PCU John F. Kennedy Medical Team Builds Foundational Standards through Trauma Drills
To ensure the crew is ready to respond to medical emergencies, the ship’s Medical Training Team (MTT) conducts routine "flopper drills" across the ship--- scenarios where a MTT member “flops” a manikin on the deck for a Sailor to find and take first-responder action. These unexpected scenarios test the crew’s ability to provide immediate, life-saving care under pressure.
Hospital Corpsman 1st Class Spencer Norman, a member of the MTT, said the drills evaluate how the crew performs in trauma-based situations and help establish a baseline of medical readiness.
"We have what we call a trusted agent, someone who we identify as the [simulated] casualty, and we tell them what wound they are going to present," Norman said. "They’ll come in with a simulated head laceration, a broken arm or massive hemorrhaging, for example, and they’ll fall on the ground. The people around are expected to respond and save that person’s life."
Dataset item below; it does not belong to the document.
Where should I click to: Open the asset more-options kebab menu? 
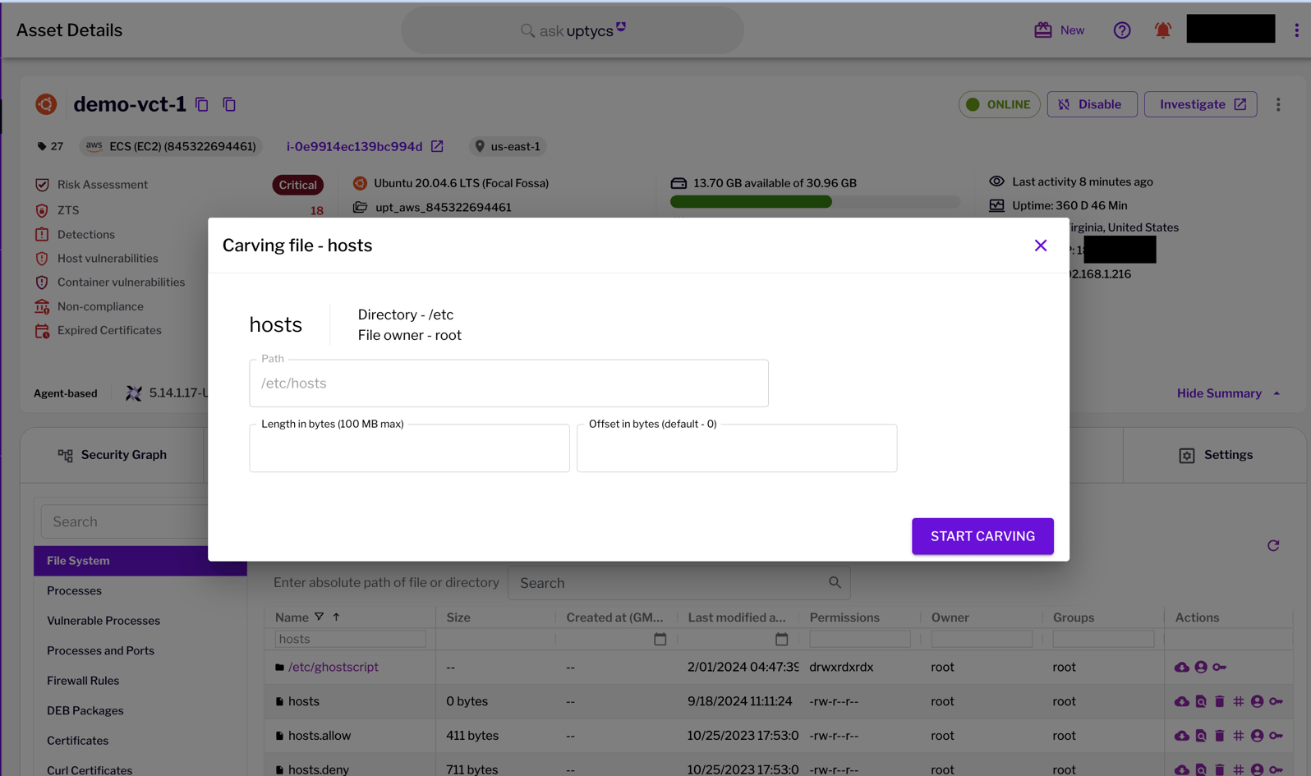pyautogui.click(x=1277, y=104)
Conducting the stand-alone drills weekly, as well as during all-hands general quarters drills, ensures that medical response protocols become muscle memory. In a shipyard environment filled with heavy machinery and overhead hazards, this level of strict preparedness is critical to the crew’s safety.
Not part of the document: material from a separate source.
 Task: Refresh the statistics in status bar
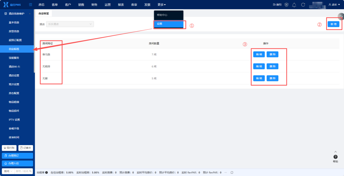232,172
"This is an industrial environment with a lot of stuff moving around," Norman said. "We have forklifts going through the hangar bay, and those forks can injury someone if they are not careful and cause traumatic injury."
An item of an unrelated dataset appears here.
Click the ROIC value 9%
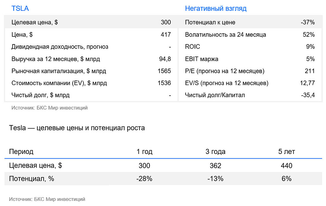The height and width of the screenshot is (206, 326). point(310,47)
During a flopper drill, once the immediate threat to life is mitigated and the patient is stabilized, Norman advises responders to slow down and adhere to their training checklist to avoid critical errors.
"The worst thing you can do is panic," Norman said. "People try to rush through and they miss things. I always tell people that once they have stabilized a patient and moved them out of that dangerous environment, take a breath. Take a breath, breathe, and work through it."
Lt. Cmdr. Stacy Bourne, the ship’s nurse, noted that these foundational drills are vital for gauging the effectiveness of the crew's Tactical Combat Casualty Care (TCCC) Tier 1 qualifications.
"This is where we are building our foundation for how the ship is going to remain and train for its life cycle," Bourne said. "How we start that foundation now will carry over into how it is on deployments, maintenance periods and everything else moving forward."
Both Norman and Bourne urge the crew to continuously practice their skills and ask questions. With training kits available in the medical department, maintaining the standard is a shared responsibility across the deck plates.
"Practice, practice, practice," Norman said. "It’s a skill that can go away if you don’t use it."
Norman reminds JFK Sailors that if you see a casualty to always call Damage Control Central at 2900 and to expect flopper drills during medical training team environments.